• **What is being asked**
For the material below, output exactly the span from the line with "The width and height of the screenshot is (1024, 429)." to the line with "The height and width of the screenshot is (680, 459).", including both, and nothing besides.

• **Dataset**
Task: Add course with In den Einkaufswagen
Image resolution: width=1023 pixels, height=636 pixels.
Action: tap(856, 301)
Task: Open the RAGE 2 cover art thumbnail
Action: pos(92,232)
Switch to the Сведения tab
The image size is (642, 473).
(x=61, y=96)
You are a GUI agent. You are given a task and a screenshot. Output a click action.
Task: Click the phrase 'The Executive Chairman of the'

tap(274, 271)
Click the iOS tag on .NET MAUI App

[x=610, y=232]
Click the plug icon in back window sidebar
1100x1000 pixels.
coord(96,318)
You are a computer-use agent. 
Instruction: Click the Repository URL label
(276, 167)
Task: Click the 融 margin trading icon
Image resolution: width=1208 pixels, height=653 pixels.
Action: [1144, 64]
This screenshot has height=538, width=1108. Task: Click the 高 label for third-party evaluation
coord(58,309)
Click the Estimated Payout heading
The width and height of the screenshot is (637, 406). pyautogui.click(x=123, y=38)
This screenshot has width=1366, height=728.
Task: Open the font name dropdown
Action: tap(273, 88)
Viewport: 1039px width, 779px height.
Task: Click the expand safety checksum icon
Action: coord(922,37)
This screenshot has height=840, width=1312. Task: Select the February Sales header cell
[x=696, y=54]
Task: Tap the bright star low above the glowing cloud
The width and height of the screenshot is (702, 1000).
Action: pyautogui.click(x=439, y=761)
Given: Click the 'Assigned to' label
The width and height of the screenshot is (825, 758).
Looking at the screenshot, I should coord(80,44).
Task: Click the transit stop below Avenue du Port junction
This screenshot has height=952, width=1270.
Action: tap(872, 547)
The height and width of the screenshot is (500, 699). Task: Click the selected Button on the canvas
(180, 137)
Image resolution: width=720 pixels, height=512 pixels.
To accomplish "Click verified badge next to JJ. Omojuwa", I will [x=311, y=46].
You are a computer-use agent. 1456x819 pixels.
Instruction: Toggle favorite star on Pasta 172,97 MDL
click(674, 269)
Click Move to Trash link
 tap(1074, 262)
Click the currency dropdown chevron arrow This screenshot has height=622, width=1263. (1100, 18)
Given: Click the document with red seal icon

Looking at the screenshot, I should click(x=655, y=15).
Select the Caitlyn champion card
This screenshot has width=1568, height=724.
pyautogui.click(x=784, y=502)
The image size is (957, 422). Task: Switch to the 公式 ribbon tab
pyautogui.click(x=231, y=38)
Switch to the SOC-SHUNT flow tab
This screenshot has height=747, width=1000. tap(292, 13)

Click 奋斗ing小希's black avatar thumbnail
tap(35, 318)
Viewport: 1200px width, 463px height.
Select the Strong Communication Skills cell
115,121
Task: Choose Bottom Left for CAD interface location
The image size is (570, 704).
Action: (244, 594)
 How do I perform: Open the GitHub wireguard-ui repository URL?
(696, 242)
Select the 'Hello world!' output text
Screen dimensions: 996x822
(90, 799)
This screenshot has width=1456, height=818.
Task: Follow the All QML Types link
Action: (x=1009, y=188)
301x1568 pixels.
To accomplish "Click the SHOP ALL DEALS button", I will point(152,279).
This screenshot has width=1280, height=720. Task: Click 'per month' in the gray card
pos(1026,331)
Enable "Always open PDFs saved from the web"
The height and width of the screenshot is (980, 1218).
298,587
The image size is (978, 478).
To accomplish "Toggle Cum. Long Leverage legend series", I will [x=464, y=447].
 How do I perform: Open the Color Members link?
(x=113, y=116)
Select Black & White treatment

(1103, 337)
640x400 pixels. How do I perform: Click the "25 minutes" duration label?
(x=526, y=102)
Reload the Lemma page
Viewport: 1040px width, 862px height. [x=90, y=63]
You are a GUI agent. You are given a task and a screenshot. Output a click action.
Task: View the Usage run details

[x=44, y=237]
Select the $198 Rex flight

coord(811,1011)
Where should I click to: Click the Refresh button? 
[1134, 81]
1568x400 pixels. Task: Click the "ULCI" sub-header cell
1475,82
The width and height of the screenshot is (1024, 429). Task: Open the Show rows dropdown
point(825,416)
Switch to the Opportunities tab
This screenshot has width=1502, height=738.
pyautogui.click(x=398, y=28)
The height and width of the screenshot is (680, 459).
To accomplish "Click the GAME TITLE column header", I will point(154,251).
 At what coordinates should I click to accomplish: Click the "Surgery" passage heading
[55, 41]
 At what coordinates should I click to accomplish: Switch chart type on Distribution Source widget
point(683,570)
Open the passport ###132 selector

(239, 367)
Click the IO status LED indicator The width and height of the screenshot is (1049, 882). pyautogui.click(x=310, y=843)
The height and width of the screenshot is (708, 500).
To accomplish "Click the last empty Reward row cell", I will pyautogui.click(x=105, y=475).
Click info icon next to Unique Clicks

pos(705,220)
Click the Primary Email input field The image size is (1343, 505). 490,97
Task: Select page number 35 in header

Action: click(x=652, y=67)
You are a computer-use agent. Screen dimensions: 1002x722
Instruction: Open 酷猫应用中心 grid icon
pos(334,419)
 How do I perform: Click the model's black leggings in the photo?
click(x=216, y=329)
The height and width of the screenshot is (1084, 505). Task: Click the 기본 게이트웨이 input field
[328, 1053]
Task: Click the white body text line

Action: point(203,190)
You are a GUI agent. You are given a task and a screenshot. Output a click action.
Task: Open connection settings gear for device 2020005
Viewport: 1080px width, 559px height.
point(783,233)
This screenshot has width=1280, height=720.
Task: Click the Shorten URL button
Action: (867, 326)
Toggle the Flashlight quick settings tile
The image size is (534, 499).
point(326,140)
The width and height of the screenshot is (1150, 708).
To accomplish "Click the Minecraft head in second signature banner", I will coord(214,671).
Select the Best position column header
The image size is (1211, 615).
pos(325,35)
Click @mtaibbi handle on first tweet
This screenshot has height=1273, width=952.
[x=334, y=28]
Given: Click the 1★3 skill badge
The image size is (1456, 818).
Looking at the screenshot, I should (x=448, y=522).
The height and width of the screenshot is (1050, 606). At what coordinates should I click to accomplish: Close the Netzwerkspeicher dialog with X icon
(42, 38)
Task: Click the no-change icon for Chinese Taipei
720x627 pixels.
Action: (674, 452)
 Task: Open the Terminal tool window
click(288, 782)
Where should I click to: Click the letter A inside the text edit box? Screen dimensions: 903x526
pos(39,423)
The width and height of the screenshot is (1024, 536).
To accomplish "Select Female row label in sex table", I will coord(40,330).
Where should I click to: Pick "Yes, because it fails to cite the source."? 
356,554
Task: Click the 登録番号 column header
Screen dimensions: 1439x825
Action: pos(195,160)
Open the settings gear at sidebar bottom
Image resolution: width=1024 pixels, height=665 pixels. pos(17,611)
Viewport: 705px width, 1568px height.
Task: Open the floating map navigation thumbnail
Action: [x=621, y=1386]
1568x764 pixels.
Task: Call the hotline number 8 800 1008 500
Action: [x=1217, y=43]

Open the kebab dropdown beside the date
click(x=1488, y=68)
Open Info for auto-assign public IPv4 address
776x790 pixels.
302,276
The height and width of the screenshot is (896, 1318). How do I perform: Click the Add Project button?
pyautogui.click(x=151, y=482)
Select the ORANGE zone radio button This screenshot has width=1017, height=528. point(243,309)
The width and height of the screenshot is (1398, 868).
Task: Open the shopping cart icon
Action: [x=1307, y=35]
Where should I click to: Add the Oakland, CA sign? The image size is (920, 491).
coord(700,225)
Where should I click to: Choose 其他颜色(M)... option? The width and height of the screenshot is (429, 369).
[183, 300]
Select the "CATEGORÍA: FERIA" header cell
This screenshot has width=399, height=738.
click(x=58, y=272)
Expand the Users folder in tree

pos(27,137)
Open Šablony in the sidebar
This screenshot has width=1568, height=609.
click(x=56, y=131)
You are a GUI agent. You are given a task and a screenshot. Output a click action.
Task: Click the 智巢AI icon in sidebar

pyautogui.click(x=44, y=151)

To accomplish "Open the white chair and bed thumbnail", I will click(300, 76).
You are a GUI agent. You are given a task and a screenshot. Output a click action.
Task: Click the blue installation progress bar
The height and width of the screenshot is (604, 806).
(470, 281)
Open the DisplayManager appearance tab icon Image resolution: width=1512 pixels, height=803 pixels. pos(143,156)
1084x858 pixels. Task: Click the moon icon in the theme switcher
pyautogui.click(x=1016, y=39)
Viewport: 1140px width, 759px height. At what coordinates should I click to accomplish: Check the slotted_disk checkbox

• **Written response**
The width and height of the screenshot is (1024, 429). Task: Open the Show rows dropdown
point(825,416)
Switch to the Opportunities tab
This screenshot has width=1502, height=738.
pyautogui.click(x=398, y=28)
The height and width of the screenshot is (680, 459).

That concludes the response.